Better visualization for better outcomes
When it comes to integrating HD into an established operating or procedure room, keep in mind that your hi-def digital image processor is the backbone of the system, says Craig Reeves, administrator of Saint Luke's G.I. Diagnostics in Kansas City, Mo. This unit provides illumination for the image as well as an enhancement technology that lets GI physicians, for example, observe subtle irregularities of mucosal patterns, vessel structures and contrasting color changes. Monitors are a key piece of the puzzle, too. They must be able to receive the HD signal and produce an image of superior HD quality, says Mr. Reeves. This image increases efficiency and productivity by letting the physician identify abnormalities quicker and document changes that otherwise might have gone unnoticed.
HD endoscopes have been ergonomically designed for control and comfort. Graduated stiffness and zoom capabilities are added features that increase both efficiency and productivity in the endoscopic setting, says Mr. Reeves, noting you can customize buttons on the scopes to perform functions required by the physician. Pentax Medical's I-scan and Olympus America's Narrow Band Imaging enhance certain mucosal or vascular irregularities and produce the greatest contrast between vessels and surrounding mucosa, says Mr. Reeves. "This helps the physician determine the margins of abnormal tissue and where the best area would be for sampling (biopsies)," he says.
The trend toward wireless
High-def cables and wires tangling up your OR won't likely be as great an issue in coming years, as more wireless HD systems come to market. The trend toward wireless only figures to continue, says Mr. Katz.

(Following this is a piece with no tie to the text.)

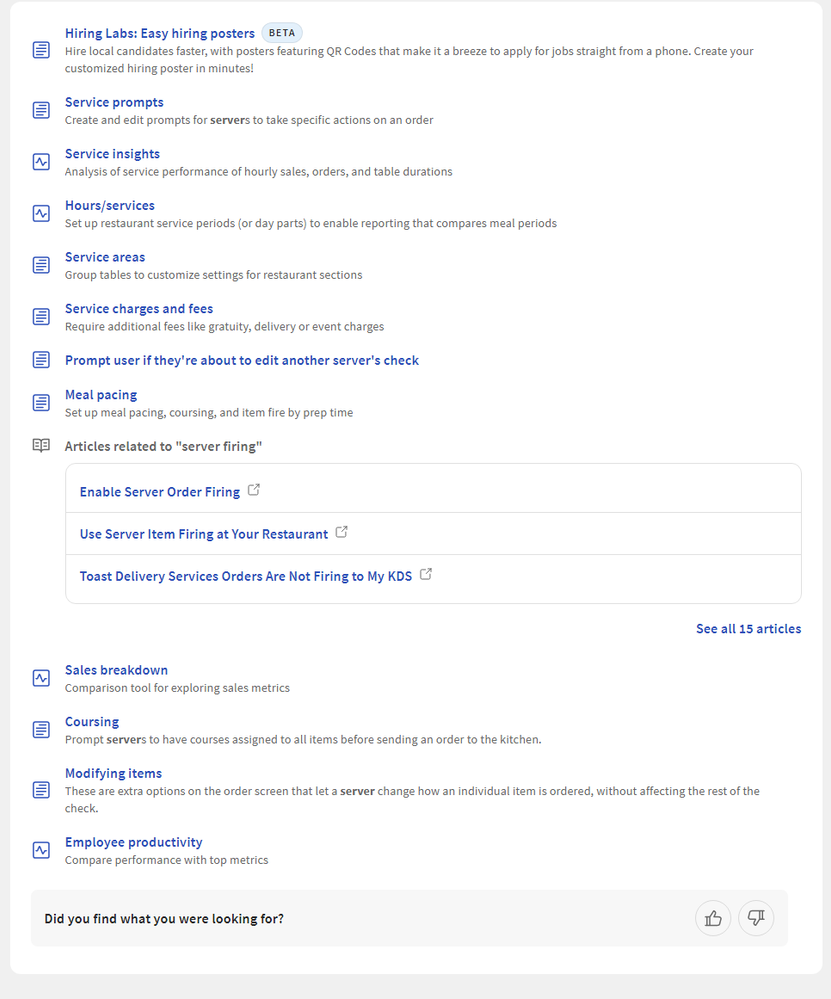The image size is (831, 999).
Task: Click the document icon beside Meal pacing
Action: 41,403
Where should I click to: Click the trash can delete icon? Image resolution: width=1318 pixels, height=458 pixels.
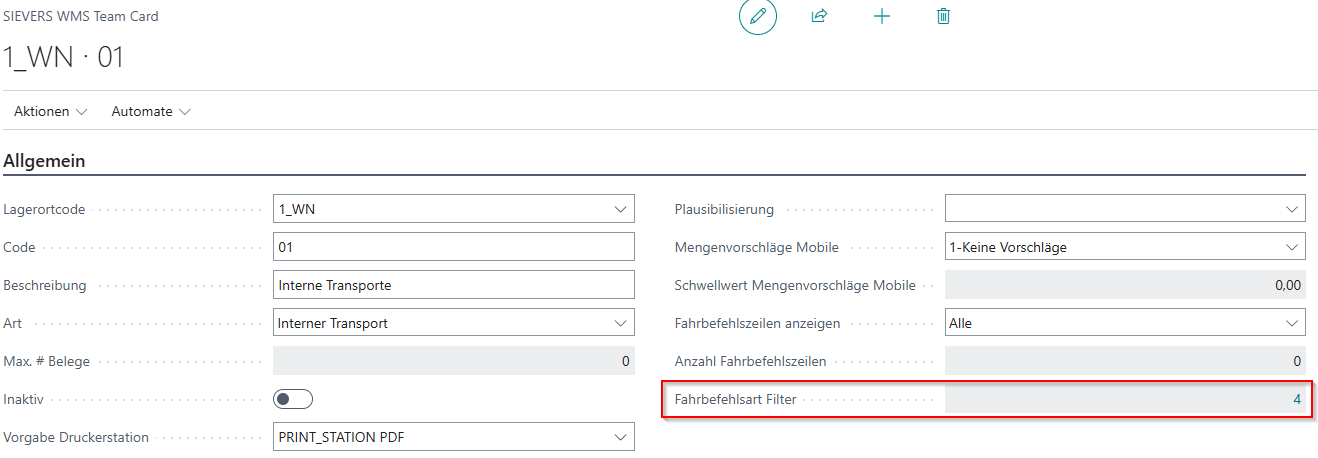[943, 17]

Indeed, administrators should understand and anticipate the direction in which the technology is headed. "The questions for administrators become, 'What type of wireless technology is on the horizon?'" says Mr. Katz. "And 'What will be the difference in cost to upgrade from a wired system to a wireless one?'"

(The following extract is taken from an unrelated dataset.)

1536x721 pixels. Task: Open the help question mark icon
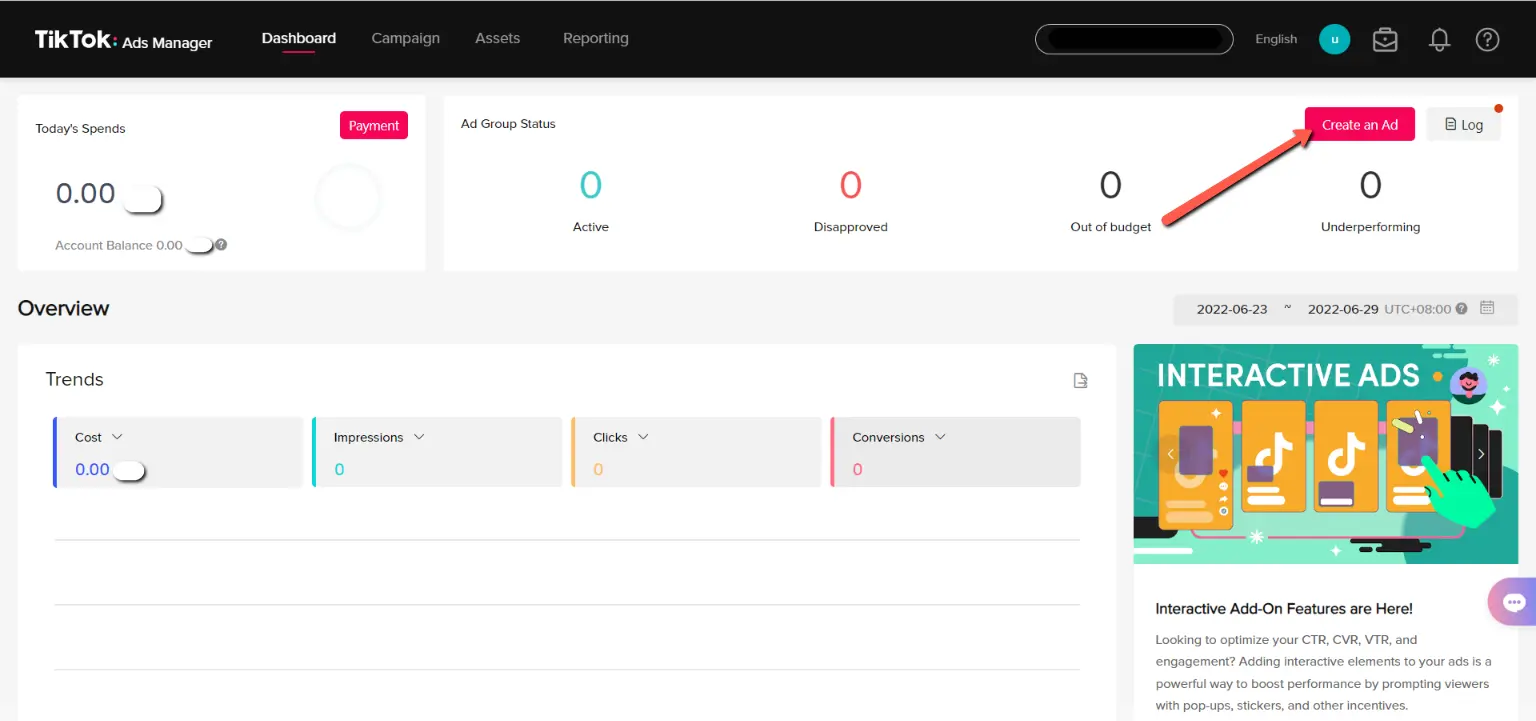click(1487, 40)
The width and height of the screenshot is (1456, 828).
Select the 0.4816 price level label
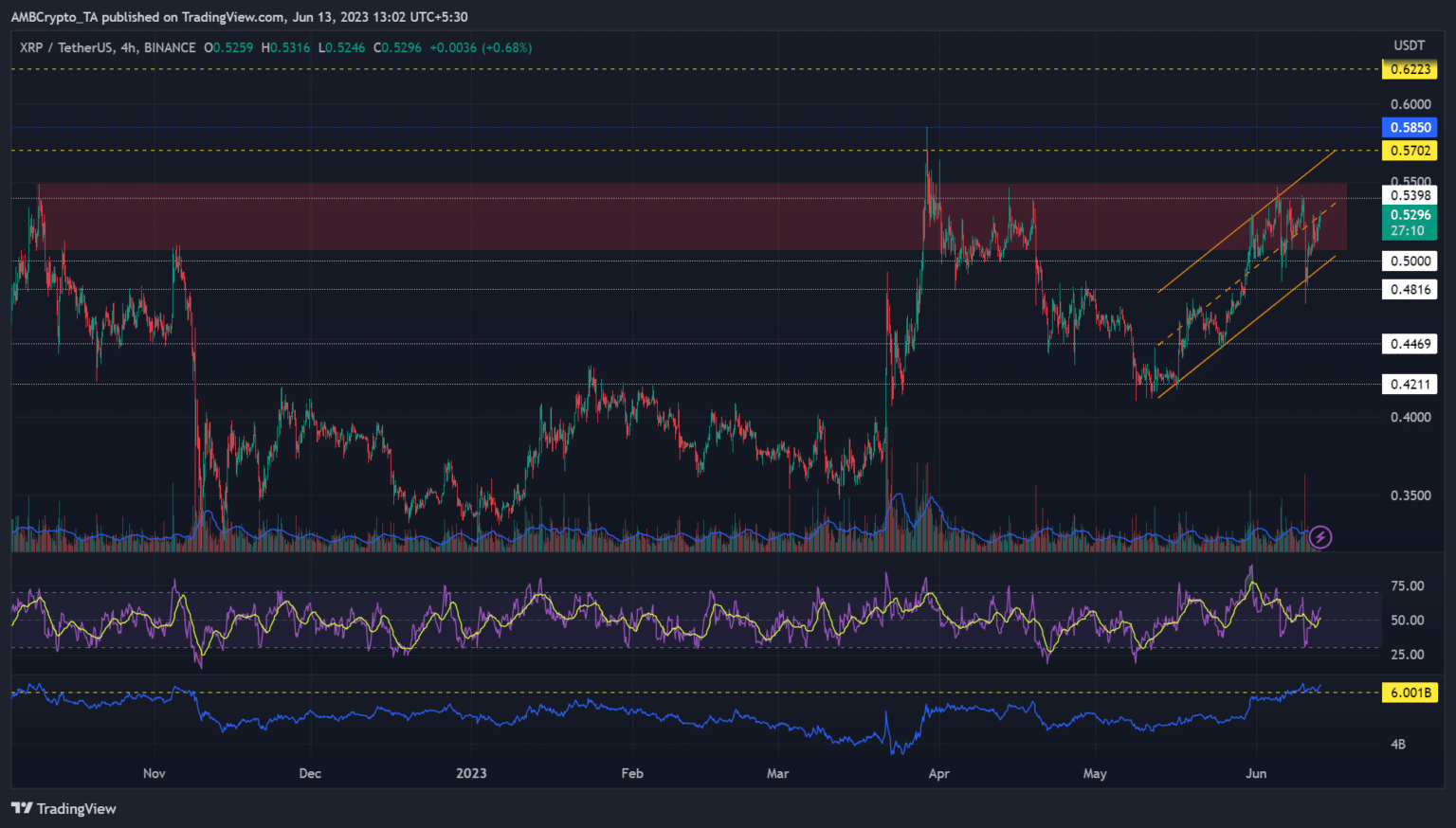1410,290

The vendor you choose should be able to answer these questions, and keep you apprised of software and technology updates, as well as potential issues with your particular system, says Mr. DeConciliis.
"[The supplier] should have representatives there at the start to troubleshoot and perform in-services, for example," he says.

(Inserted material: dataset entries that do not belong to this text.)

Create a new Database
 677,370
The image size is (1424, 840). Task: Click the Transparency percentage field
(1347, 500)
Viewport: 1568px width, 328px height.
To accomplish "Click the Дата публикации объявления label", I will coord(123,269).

A written service contract is recommended, and your contract should include a repair/replace clause, "because the equipment will break down, and you don't want to be strapped with constant repair bills," he cautions.
HD instrument personnel and technicians should also be trained to sufficiently clean the equipment and periodically check for defects, he says, noting that some companies offer training courses on the care of their HD equipment.
High-def technology is always evolving and improving, which means even clearer images and increased capabilities for your surgeons. It also means your doctors will always be tempted by the bells and whistles of the newest — and not necessarily proven — HD system. As an administrator, take every opportunity to reiterate to your surgeons that the HD system they help select the first time out is for the long haul — so choose wisely.
"You don't want your surgeons to be influenced by a colleague at another facility, or by a product rep who will try to sell them on the latest and greatest," says Mr. DeConciliis. "And if you tell your doctors up front that you expect their commitment to the system, you can remind them about your agreement later on."